━━━ Raw data ━━━

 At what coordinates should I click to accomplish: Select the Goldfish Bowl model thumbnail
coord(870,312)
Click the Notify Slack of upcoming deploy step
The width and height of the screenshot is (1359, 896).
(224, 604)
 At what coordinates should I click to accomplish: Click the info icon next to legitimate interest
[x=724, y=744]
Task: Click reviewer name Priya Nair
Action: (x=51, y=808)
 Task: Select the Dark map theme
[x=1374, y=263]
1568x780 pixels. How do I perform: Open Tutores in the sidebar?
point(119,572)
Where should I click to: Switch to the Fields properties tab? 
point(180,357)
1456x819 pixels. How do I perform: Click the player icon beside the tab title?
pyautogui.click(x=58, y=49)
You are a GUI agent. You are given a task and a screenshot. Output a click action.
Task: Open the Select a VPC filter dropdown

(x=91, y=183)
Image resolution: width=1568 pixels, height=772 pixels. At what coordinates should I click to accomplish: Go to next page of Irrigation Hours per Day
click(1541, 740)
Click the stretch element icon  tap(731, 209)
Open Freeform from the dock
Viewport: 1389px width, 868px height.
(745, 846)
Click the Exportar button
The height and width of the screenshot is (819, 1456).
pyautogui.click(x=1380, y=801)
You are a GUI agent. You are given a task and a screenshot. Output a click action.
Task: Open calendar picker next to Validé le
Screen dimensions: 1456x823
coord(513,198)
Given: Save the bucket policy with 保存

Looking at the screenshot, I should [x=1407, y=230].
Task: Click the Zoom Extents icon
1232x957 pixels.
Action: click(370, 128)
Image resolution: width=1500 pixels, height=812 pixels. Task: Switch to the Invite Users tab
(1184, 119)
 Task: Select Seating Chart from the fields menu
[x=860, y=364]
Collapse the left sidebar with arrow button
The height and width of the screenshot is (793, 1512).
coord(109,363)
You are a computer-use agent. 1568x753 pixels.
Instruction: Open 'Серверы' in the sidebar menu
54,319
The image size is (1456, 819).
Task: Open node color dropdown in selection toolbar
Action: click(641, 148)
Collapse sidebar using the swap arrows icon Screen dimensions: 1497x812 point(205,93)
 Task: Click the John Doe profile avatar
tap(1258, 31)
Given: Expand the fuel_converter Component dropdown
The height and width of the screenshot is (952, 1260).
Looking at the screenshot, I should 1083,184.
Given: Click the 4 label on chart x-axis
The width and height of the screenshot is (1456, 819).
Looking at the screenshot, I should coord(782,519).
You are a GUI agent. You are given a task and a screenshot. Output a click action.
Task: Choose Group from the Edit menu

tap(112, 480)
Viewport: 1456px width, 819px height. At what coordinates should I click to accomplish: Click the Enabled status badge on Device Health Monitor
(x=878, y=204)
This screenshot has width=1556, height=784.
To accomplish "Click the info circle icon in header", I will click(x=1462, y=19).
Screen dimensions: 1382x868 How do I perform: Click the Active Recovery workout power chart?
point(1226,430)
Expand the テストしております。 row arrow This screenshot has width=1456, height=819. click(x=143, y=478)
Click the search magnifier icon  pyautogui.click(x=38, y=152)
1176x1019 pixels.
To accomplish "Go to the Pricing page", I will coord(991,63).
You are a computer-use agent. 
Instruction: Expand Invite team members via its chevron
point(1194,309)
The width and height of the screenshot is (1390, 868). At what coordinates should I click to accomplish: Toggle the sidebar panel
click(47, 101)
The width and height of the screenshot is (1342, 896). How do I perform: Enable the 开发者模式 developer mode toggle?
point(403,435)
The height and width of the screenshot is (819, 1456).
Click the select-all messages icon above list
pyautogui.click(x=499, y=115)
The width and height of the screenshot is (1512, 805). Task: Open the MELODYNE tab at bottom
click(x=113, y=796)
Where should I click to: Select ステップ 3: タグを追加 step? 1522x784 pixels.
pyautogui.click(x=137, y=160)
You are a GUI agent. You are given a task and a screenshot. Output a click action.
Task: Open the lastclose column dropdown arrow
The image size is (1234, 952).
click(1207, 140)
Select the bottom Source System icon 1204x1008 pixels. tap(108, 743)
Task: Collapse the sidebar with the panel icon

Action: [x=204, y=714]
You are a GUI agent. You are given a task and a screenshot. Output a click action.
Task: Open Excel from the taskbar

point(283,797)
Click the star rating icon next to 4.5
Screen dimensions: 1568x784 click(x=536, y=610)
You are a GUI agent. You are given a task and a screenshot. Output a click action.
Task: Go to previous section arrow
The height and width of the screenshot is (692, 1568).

━━━

What the task requires:
Your answer should be each line of the data that contains the word "button", copied as it stands.

Solution for this task:
Click the Exportar button
Collapse the left sidebar with arrow button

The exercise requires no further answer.